A preoccupare erano anche le condizioni igieniche, poca acqua potabile, elettricità a singhiozzo e una sovrappopolazione tale da creare un ambiente idoneo per la diffusione di malattie, con la malnutrizione che aveva indebolito le difese immunitarie della gente. Anche il tessuto sociale si era disgregato. Si registrarono casi di prostituzione minorile, traffico di armi, droga, violenza domestica e criminalità organizzata. Come accade in questi casi non si ha più un sistema sociale ma solo una economia di guerra basata sulla sopravvivenza individuale, dove non sono presenti autorità civili ed emergono gerarchie basate sull’accesso a risorse vitali. A Srebrenica la popolazione viveva in uno stato di terrore, non c’erano solo bombardamenti e cecchini, ogni giorno poteva essere quello della capitolazione definitiva e questo, ogni cittadino lo sapeva. Le condizioni psicologiche erano quindi devastanti, privazioni materiali estreme, nessuna fiducia nel presente e nel futuro, l’assedio aveva provocato disturbi psicologici seri nella gente di Srebrenica. Questo fu probabilmente uno degli elementi che rese la popolazione incapace di reagire quando, nei primi di luglio 1995, l’offensiva serbo bosniaca, arrivò alle battute finali. Ma c’è un termine che si può applicare all’enclave che in pochi giorni cesserà di esistere: “campo di morte lenta”, dove lo strato di popolazione civile si trova in una condizione non più umana, ancora prima dell’attacco finale che porta all’irreparabile.
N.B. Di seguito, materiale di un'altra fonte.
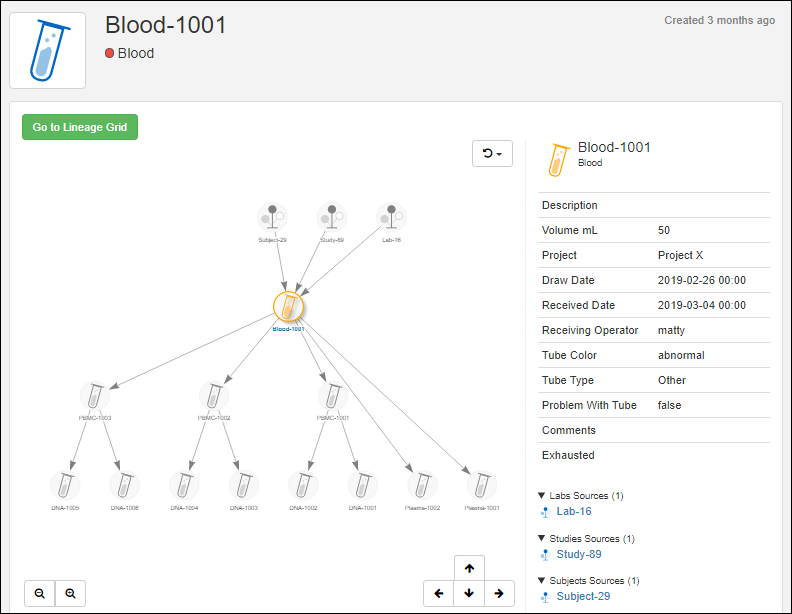Choose the PBMC-1001 sample node
Viewport: 792px width, 614px height.
pos(332,395)
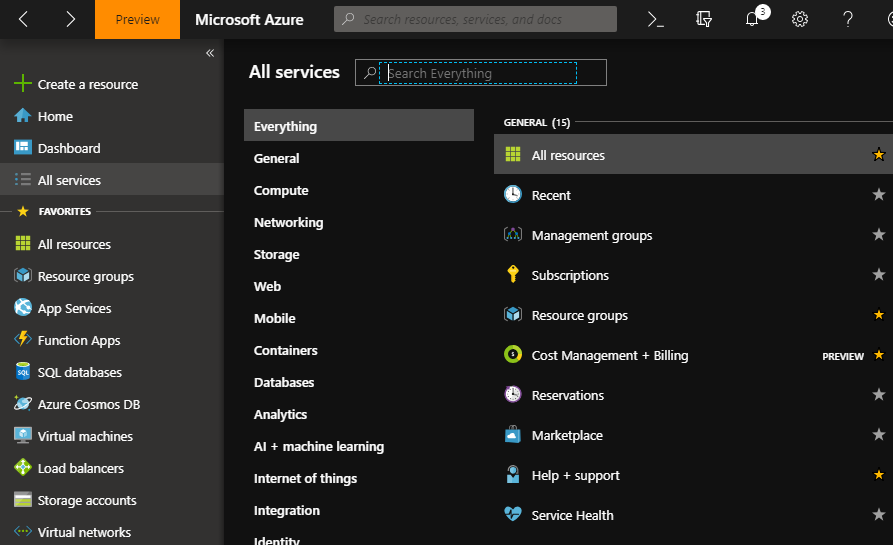This screenshot has height=545, width=893.
Task: Click the Search Everything filter field
Action: pyautogui.click(x=480, y=73)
La testimonianza di Medici Senza Frontiere

Come raccontato dagli stessi volontari della ONG internazionale, era quasi impossibile fornire le strutture necessarie all’autosufficienza, soprattutto in seguito al capillare controllo operato dai serbi bosniaci nella zona. MSF cita in un report (Hans Ullens, MSF Field Coordinator in Srebrenica to MSF Paris, 16 September 1993 ): “Non c’è personale locale che possa sostituire il chirurgo, l’ anestesista e lo stomatologo. Nessuno di loro è in grado o ha il potere di procurarsi farmaci dall’esterno. L’ospedale è solo un esempio delle numerose istituzioni sociali e giuridiche che devono essere create (…) non ci sono persone qualificate disponibili e non arriveranno da Sarajevo o da Tuzla, l’idea di un’enclave autosufficiente circondata da una popolazione ostile è una completa illusione.”. Secondo il report: “L’ONU ha dichiarato Srebrenica zona sicura, ma in realtà l’ha venduta ai serbi bosniaci che la stanno lentamente trasformando in un campo di sterminio legale. Sono loro a decidere quali materiali possono entrare, quindi sono loro a gestire tutti i programmi di soccorso. L’ONU e le organizzazioni umanitarie fungono solo da forza lavoro a basso costo per loro. Gestiscono una fattoria con 45.000 persone e un manager serbo interessato solo a sbarazzarsi dei suoi animali”.

MSF

Graziella Godain, coordinatrice sul campo di MSF Francia/Belgio a Srebrenica, ottobre 1993 - aprile 1994, ha raccontato che “la popolazione era tenuta in ostaggio non solo dai serbi, ma anche dai propri estremisti, le milizie bosgnacche”. “Queste ultime - spiega Godain - simboleggiavano una certa resistenza inaccettabile nei confronti dei serbi. C’erano radicali da entrambe le parti. Non c’erano solo bosgnacchi gentili all’interno. Ho trascorso otto mesi con loro e non stavano scherzando. Stavano organizzando operazioni di commando. Si iniettavano morfina prima di salire sulle montagne nel cuore della notte per uccidere i serbi. Bisognava essere davvero fuori di testa per farlo. Si poteva definire autodifesa, ma solo fino a un certo punto. I serbi ne approfittavano per dire: «Avete detto che era una zona smilitarizzata e invece ci sparano addosso». E lo usavano come scusa per sparare sui civili. Questo dava loro automaticamente il diritto a quel tipo di rappresaglia. Ne ho parlato con il comandante bosgnacco. Gli ho detto: “Ogni volta che fate una di queste operazioni, il giorno dopo ci sono sparatorie da tutte le parti e un bambino viene ucciso”.